DATASET EXTRACT —

## begin

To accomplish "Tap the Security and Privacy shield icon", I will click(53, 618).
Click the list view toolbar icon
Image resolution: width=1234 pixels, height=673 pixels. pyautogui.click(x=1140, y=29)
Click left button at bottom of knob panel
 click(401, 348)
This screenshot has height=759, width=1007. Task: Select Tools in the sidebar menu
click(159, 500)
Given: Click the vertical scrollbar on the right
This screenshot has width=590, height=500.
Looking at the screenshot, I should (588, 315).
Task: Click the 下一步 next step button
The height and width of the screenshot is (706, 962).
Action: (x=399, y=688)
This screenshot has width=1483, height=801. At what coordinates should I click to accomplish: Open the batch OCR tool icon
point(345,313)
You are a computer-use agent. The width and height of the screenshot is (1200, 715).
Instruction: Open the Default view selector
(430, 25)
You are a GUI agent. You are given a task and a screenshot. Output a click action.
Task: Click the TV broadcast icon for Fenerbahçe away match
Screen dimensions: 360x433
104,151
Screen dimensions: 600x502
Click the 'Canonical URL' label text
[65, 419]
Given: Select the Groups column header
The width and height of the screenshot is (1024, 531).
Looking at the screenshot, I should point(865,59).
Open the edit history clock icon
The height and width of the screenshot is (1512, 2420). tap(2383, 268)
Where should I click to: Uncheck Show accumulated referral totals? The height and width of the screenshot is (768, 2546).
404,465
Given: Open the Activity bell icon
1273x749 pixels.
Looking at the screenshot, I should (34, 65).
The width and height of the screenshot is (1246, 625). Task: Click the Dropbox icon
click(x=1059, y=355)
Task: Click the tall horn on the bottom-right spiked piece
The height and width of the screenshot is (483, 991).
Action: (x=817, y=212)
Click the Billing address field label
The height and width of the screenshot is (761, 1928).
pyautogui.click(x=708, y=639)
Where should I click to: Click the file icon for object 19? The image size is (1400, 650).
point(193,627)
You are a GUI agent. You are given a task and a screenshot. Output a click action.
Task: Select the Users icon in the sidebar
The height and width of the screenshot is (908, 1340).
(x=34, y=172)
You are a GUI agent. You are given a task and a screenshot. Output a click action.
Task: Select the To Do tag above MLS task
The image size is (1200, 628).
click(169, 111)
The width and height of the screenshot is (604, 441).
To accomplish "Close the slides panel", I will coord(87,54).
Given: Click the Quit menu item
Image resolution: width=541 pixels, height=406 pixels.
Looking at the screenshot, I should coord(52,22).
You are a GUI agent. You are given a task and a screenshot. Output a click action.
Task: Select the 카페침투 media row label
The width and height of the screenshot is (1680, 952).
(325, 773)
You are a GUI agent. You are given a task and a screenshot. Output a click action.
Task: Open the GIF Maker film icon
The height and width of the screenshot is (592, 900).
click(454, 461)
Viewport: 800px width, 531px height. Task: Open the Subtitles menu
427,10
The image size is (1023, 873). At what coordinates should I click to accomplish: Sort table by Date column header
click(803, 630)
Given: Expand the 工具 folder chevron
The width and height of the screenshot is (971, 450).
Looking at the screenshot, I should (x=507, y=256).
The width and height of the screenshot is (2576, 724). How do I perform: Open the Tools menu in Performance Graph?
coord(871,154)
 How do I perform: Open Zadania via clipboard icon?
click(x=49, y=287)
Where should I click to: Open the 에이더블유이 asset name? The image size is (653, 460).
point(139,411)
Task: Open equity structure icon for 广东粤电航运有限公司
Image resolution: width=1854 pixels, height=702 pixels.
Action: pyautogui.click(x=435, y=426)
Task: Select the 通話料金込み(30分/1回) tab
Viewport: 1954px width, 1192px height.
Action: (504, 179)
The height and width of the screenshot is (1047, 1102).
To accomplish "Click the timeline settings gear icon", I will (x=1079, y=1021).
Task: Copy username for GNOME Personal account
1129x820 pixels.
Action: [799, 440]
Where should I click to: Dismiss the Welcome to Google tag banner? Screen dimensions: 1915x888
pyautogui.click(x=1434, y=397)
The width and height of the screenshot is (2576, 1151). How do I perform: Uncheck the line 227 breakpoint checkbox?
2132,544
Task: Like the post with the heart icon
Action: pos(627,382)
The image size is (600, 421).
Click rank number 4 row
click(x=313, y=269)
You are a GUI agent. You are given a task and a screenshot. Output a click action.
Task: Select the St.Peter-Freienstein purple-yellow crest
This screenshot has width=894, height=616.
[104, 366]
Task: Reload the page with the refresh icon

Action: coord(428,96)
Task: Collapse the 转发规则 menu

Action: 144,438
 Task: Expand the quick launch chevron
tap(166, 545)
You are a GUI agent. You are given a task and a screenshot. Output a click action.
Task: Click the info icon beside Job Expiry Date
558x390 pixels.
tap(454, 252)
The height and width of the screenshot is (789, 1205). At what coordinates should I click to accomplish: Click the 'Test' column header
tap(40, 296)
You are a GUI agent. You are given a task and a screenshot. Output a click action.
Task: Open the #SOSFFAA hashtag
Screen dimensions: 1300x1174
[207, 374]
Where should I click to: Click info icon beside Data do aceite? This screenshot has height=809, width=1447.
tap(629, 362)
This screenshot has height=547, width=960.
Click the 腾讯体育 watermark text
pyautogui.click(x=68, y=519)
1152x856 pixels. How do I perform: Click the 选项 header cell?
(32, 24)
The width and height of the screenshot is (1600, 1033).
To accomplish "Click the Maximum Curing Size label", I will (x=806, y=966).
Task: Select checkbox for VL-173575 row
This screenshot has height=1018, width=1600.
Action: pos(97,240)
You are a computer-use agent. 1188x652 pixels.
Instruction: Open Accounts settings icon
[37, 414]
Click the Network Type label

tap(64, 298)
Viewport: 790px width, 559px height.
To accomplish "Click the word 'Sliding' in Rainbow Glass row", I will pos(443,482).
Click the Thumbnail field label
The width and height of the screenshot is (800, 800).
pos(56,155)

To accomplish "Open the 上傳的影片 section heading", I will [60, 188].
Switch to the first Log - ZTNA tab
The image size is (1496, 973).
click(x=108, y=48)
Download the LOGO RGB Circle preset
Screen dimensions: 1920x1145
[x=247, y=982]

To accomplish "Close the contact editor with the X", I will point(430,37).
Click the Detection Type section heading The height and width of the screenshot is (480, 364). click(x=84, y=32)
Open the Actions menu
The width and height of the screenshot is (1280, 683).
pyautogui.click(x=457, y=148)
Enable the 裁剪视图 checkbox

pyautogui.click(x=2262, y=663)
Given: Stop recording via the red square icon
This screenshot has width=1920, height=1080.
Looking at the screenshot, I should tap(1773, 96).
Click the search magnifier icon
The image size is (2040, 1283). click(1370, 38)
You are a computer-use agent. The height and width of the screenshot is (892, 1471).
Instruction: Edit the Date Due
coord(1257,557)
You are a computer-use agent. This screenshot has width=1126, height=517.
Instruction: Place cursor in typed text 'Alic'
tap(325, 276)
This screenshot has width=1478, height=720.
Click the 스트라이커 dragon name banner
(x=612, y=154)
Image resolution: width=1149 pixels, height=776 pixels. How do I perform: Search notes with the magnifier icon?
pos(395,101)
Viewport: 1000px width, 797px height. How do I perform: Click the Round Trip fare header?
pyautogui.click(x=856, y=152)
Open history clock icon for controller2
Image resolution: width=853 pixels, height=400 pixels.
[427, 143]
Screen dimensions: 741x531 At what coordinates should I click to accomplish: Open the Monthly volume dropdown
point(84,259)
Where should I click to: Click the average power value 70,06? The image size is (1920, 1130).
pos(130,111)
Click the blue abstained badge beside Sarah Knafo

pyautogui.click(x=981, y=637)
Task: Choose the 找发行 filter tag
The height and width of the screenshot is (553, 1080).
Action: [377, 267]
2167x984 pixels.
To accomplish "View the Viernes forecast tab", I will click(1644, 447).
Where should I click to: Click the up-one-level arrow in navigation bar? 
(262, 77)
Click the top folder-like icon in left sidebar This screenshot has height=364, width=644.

## end

Return everything in the material from the line containing "Given: Expand the 工具 folder chevron" down to the line containing "Action: [799, 440]", with both of those lines included, copied without any change.

EXERCISE SOLUTION —
Given: Expand the 工具 folder chevron
The width and height of the screenshot is (971, 450).
Looking at the screenshot, I should (x=507, y=256).
The width and height of the screenshot is (2576, 724). How do I perform: Open the Tools menu in Performance Graph?
coord(871,154)
 How do I perform: Open Zadania via clipboard icon?
click(x=49, y=287)
Where should I click to: Open the 에이더블유이 asset name? The image size is (653, 460).
point(139,411)
Task: Open equity structure icon for 广东粤电航运有限公司
Image resolution: width=1854 pixels, height=702 pixels.
Action: pyautogui.click(x=435, y=426)
Task: Select the 通話料金込み(30分/1回) tab
Viewport: 1954px width, 1192px height.
Action: (504, 179)
The height and width of the screenshot is (1047, 1102).
To accomplish "Click the timeline settings gear icon", I will (x=1079, y=1021).
Task: Copy username for GNOME Personal account
1129x820 pixels.
Action: [799, 440]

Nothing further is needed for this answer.